LI: To synthesise your understanding of a text by using varied sentence structures to communicate character, mood, and abstract ideas.

The secret slipped. Gretel narrowed her eyes suspiciously. Bruno felt his face grow hot with dread and despair, so he quickly invented a desperate lie. Although he knew it was incredibly wrong to deny his new best friend, he claimed that Shmuel was just an imaginary companion. The suffocating weight of his own betrayal settled deep down into his stomach. Pure agonizing guilt. “Is he a real boy or not?” Gretel demanded. The heavy tension in the bedroom offered him no comfort. How could he have been so stupidly careless with Shmuel’s safety? He swallowed his fear, forced a nervous laugh, and insisted it was all an act.
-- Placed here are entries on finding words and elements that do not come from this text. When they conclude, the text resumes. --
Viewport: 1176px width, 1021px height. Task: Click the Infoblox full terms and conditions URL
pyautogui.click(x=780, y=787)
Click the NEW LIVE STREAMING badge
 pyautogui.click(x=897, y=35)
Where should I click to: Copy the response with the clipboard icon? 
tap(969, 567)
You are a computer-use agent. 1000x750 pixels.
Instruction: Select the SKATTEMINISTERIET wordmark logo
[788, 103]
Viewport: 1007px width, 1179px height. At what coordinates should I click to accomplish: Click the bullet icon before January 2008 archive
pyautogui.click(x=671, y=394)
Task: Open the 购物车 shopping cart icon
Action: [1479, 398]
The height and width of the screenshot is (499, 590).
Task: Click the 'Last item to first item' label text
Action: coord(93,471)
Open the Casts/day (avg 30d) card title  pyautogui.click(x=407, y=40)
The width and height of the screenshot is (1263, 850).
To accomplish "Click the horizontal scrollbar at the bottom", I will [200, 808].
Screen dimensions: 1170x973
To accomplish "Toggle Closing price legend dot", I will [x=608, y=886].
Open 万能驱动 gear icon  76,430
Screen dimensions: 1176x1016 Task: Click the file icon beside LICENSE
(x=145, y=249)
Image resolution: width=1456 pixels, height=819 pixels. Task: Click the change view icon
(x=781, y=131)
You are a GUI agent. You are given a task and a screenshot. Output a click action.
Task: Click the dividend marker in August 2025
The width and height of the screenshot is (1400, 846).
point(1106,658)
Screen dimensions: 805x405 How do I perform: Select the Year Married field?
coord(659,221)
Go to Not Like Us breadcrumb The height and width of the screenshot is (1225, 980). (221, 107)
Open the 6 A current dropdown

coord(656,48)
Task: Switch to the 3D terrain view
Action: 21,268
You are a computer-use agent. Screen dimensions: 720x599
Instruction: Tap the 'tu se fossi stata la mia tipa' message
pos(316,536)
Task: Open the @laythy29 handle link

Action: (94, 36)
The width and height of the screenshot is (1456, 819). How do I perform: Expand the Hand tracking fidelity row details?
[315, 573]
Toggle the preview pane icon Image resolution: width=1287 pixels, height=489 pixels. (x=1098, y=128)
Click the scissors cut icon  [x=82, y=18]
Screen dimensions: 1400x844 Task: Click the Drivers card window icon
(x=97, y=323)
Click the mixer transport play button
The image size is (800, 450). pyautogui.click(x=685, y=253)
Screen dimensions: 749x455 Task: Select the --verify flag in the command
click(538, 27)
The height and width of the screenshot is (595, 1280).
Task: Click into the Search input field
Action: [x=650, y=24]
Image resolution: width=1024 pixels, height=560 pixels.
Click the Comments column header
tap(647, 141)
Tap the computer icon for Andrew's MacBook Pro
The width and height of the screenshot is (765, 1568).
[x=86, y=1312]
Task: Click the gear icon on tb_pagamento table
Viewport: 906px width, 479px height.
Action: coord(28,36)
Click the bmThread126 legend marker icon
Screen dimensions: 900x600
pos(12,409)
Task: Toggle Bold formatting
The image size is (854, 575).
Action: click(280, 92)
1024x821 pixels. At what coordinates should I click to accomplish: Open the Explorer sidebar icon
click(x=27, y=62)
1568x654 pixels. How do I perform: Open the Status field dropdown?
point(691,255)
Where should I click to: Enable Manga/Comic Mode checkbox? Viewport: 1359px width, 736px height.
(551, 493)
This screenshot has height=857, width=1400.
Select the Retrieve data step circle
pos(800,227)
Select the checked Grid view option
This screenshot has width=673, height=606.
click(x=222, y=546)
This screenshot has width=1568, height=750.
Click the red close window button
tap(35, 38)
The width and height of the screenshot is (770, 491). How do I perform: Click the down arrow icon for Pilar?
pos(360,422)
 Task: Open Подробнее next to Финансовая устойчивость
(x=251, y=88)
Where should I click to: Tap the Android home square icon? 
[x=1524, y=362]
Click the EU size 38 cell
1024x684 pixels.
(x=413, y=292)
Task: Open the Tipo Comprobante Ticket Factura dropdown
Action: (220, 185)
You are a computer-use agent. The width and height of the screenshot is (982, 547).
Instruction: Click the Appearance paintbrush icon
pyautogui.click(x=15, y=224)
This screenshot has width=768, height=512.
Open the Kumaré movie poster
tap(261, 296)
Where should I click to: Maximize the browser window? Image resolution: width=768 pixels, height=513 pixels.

He realized that protecting his new best friend meant denying his existence.
In reading, we completed a 10 sentence challenge while learning about The Boy in the Striped Pyjamas. We had to use different sentence types, like simple, compound, complex, dialogue, and descriptive sentences, to match the mood of the chapter.
For Chapter 14, my writing focused on Bruno trying to protect Shmuel after almost revealing his secret. I used different sentence lengths and stronger vocabulary to show Bruno’s fear, guilt, and panic.
This activity helped me improve my creative writing and understand how sentence structure can change the mood and atmosphere of a story.